You can just keep saying that no matter what. You could keep saying that after four thousand years of failure to discover a function.
Not only do you have no evidence that all ERVs are functional(much less that those few that are need to be fully intact ERV genomes to accomplish those functions), you’re also doing extremely poor philosophy of science here.
Effect =/= purpose. The “outside” has the effect of making the soles of my shoes dirty. That doesn’t mean that is it’s purpose.
You are shifting the burden and not addressed the issue. How do you support the single ancestor hypothesis for primates?
The null hypothesis is separate creation and that’s what the data currently supports until a mechanism that clearly explains the arrival of new genes is successfully demonstrated.
You have no clue what “null hypothesis” means or how statistical testing works. And I see you make no attempt to explain yourself. You have also been shown at least two mechanisms that explain the origin of new genes: gene duplication and recruitment of non-coding sequences.
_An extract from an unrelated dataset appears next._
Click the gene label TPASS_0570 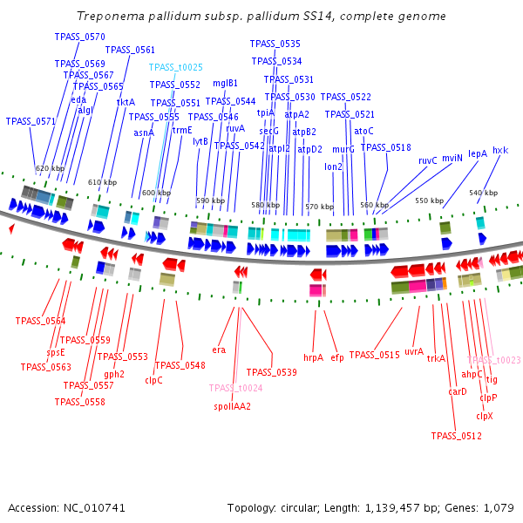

Tell me, how soon are you going to recycle your other stock oft-debunked objections? It seems to me it’s been an unusually long time since you responded to a debunking about gene gains and losses by saying, “well, that doesn’t explain why there are any genes in the firrrrrrst place.” It’s important, you know, to keep your stale pseudo-objections on a reasonable schedule.
The two main obstacles for the claim of gene gain to overcome is the sequence problem and the waiting time problem.
Gene duplication and recruitment of no-coding genes does not address either of these issues unless there is a deterministic mechanism that does the recruiting and directs the change.
You have ignored all requests to explain what the “sequence problem” is. The waiting time problem is just a form of the Texas sharpshooter. But of course these two bogus problems do not even relate to common descent vs. creation, as they could be dealt with (if they actually needed to be dealt with) by appeal to guided evolution.
Why isn’t random mutation sufficient? (And note again that this is just a distraction from the issue of common descent vs. separate creation.)